Description of the task
Output the line containing "At what coordinates" and each line after it through the end of the data, exactly as written, with pictures left out.

[Collection entries]
■ ■ ■ ■ ■ ■ ■
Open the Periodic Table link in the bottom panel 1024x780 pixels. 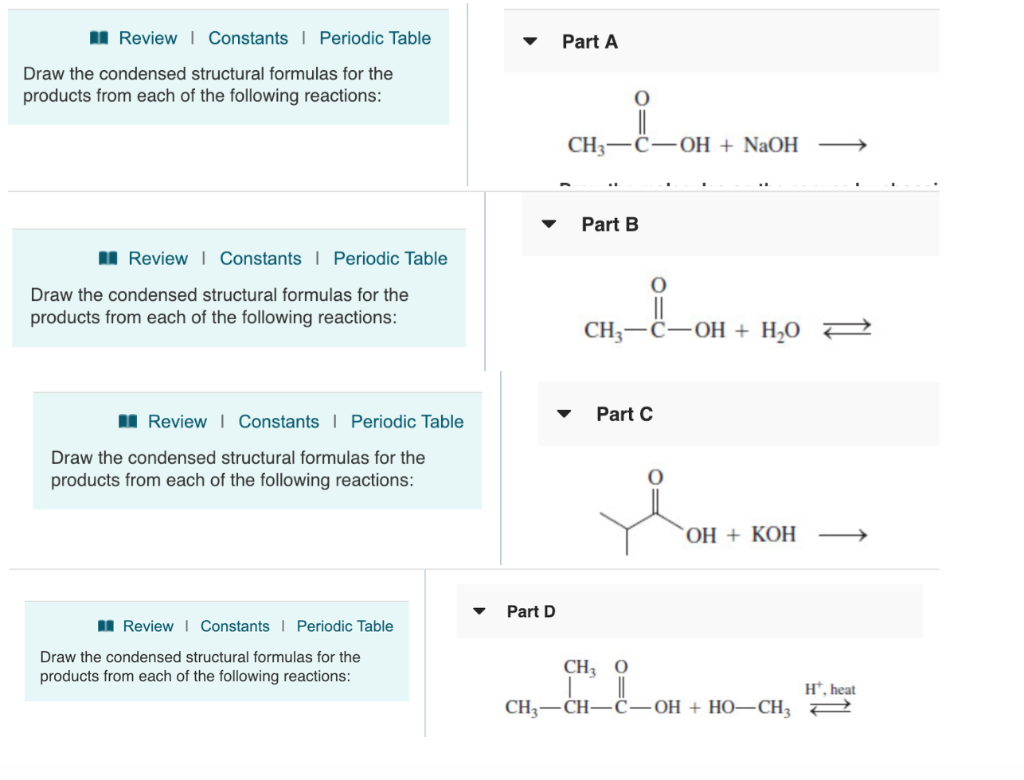[x=345, y=626]
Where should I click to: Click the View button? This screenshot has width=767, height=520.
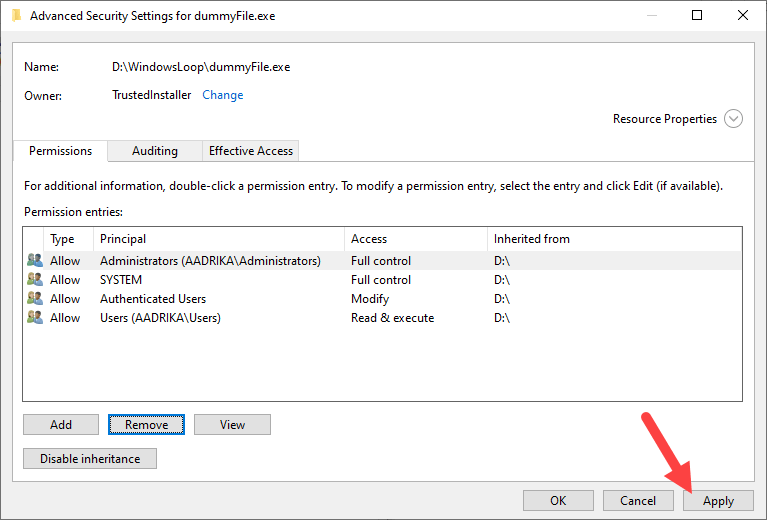click(x=232, y=425)
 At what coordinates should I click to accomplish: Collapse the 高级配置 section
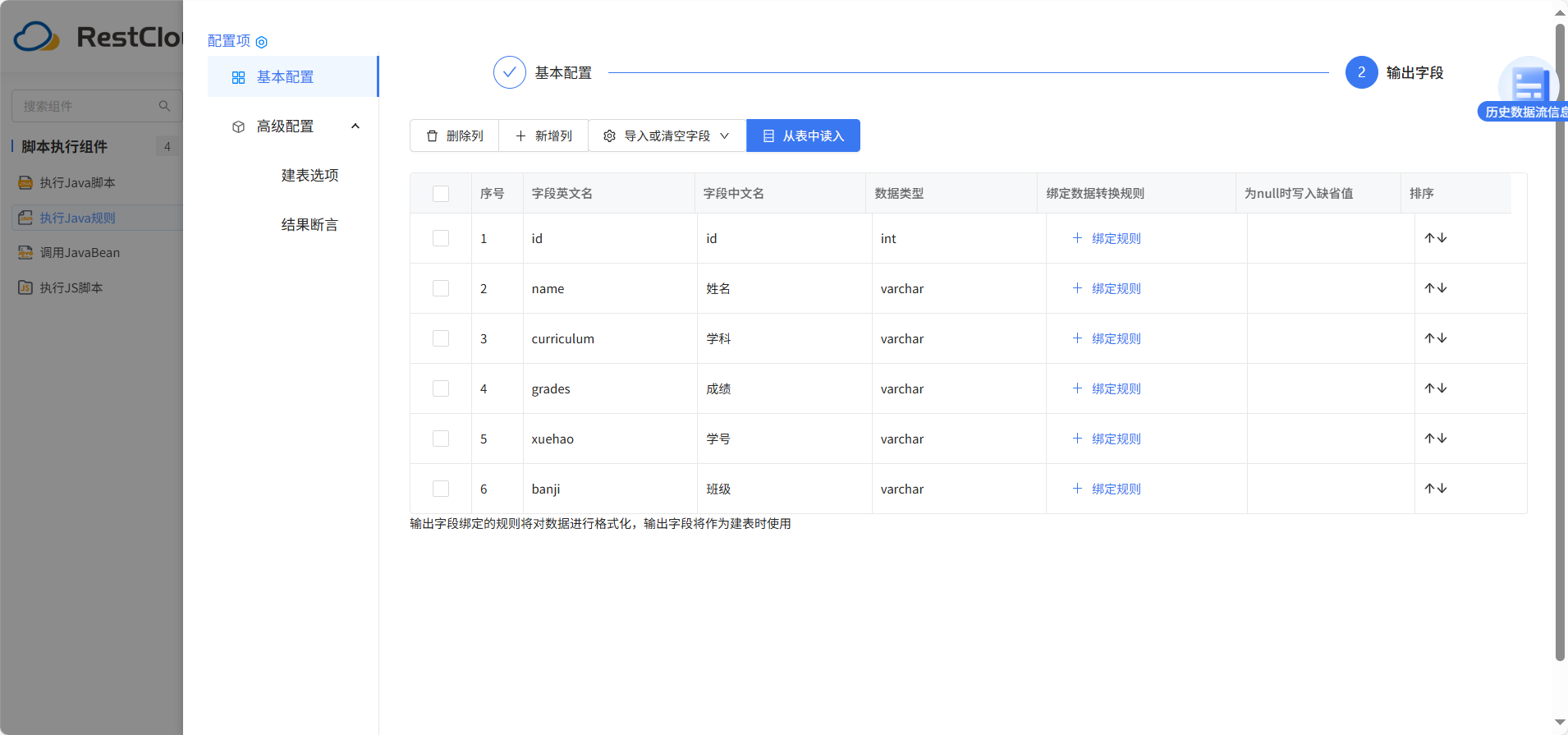click(x=355, y=126)
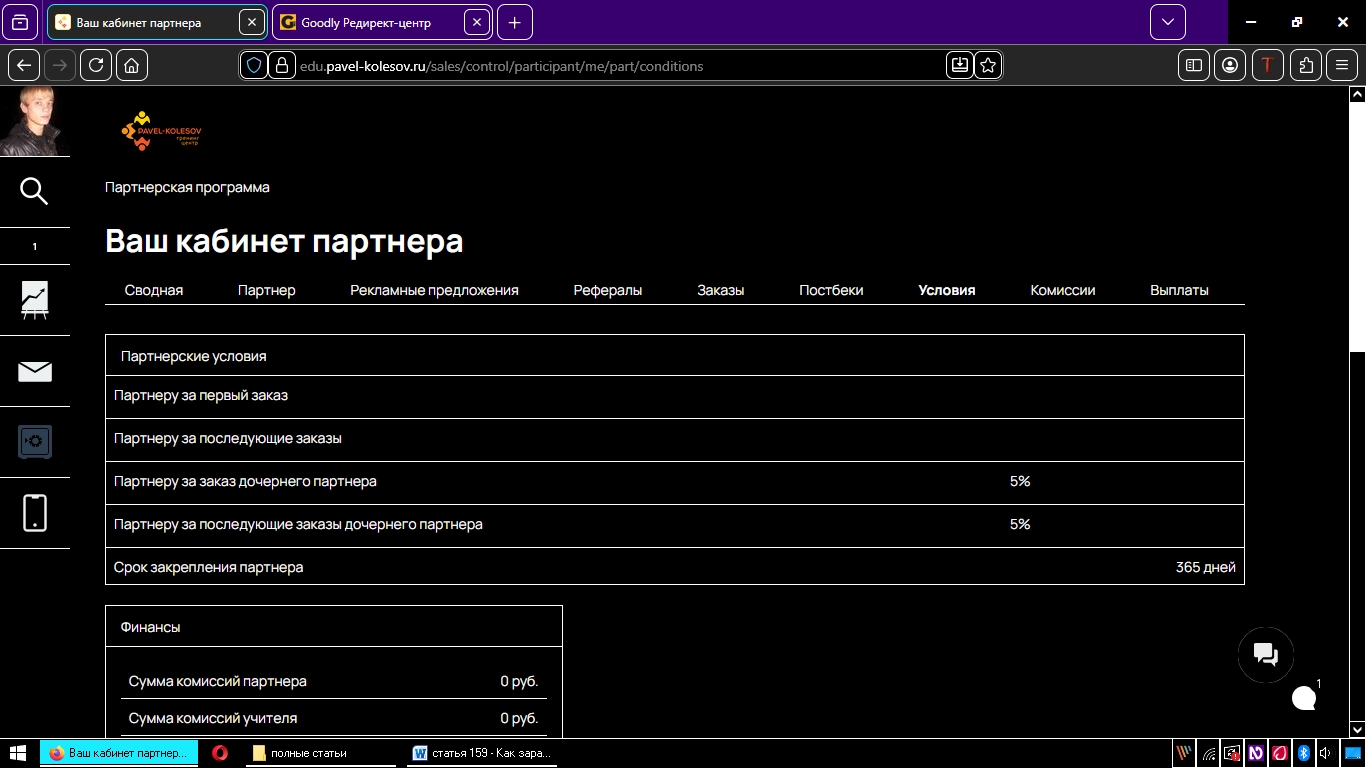The image size is (1366, 768).
Task: Switch to the Комиссии tab
Action: click(1062, 290)
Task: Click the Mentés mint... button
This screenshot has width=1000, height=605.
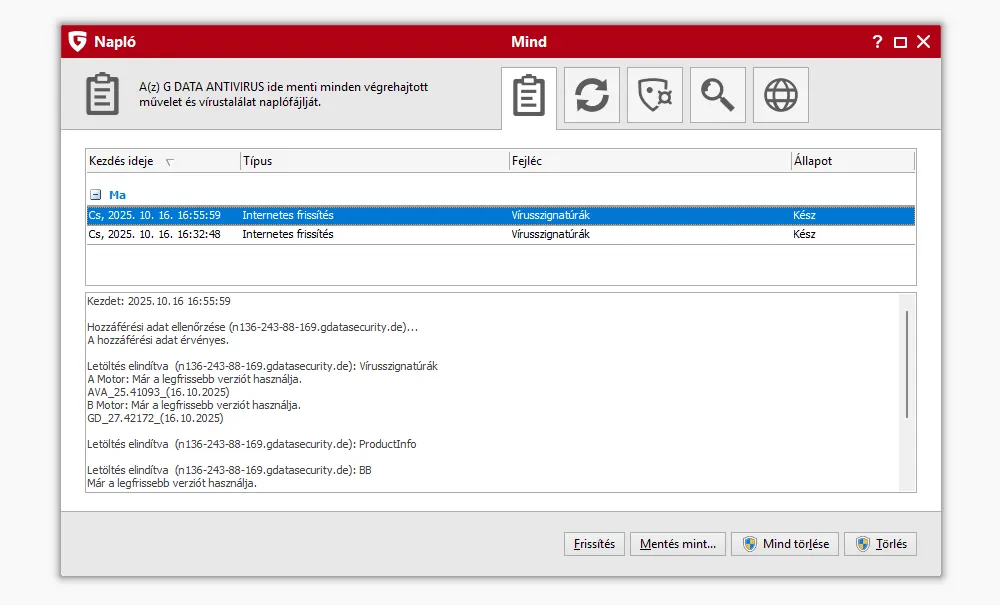Action: pos(677,544)
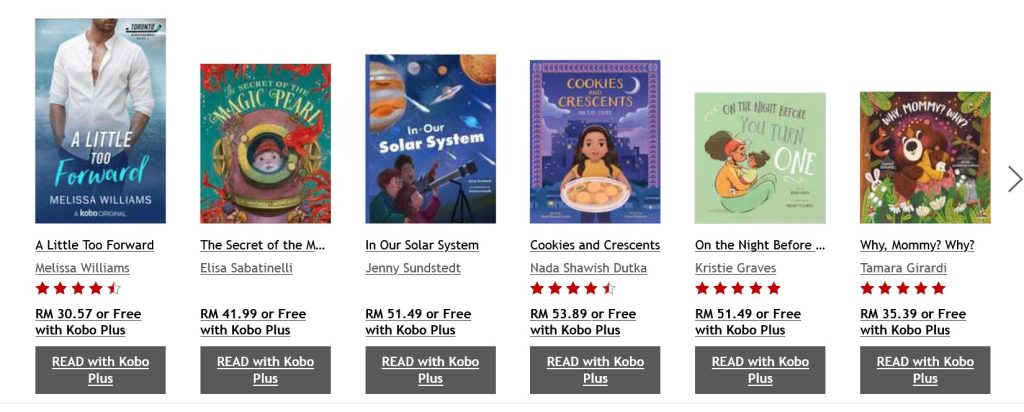Go to author Nada Shawish Dutka

click(588, 268)
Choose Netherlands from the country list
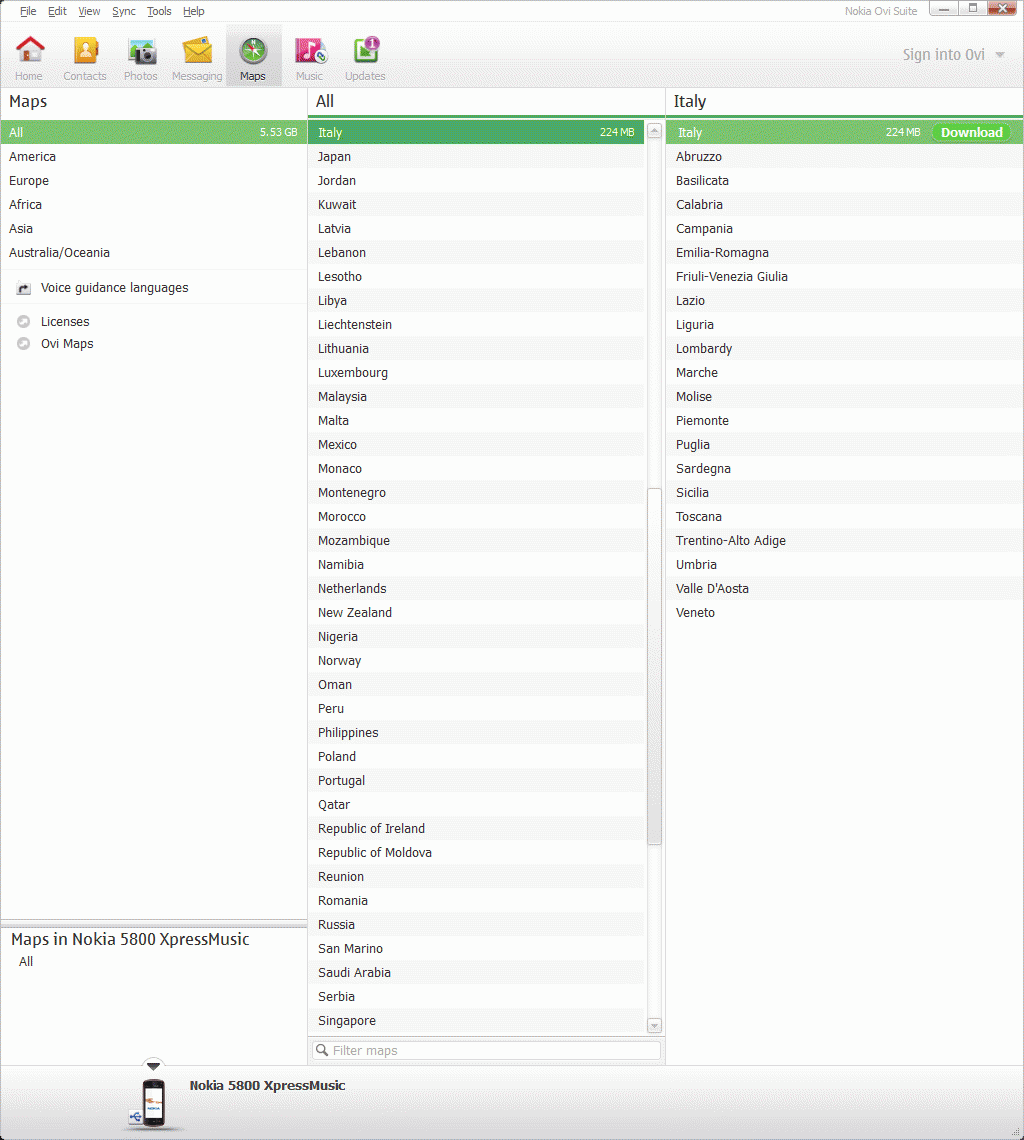 352,589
■ ■ ■ ■ ■ ■ ■
Answer section
 At what coordinates should I click to accomplish: Collapse the 高级配置 section
click(x=355, y=126)
The image size is (1366, 768).
Task: Switch to the Комиссии tab
Action: click(1062, 290)
Task: Click the Mentés mint... button
This screenshot has width=1000, height=605.
Action: pos(677,544)
Go to author Nada Shawish Dutka

click(588, 268)
Choose Netherlands from the country list
 352,589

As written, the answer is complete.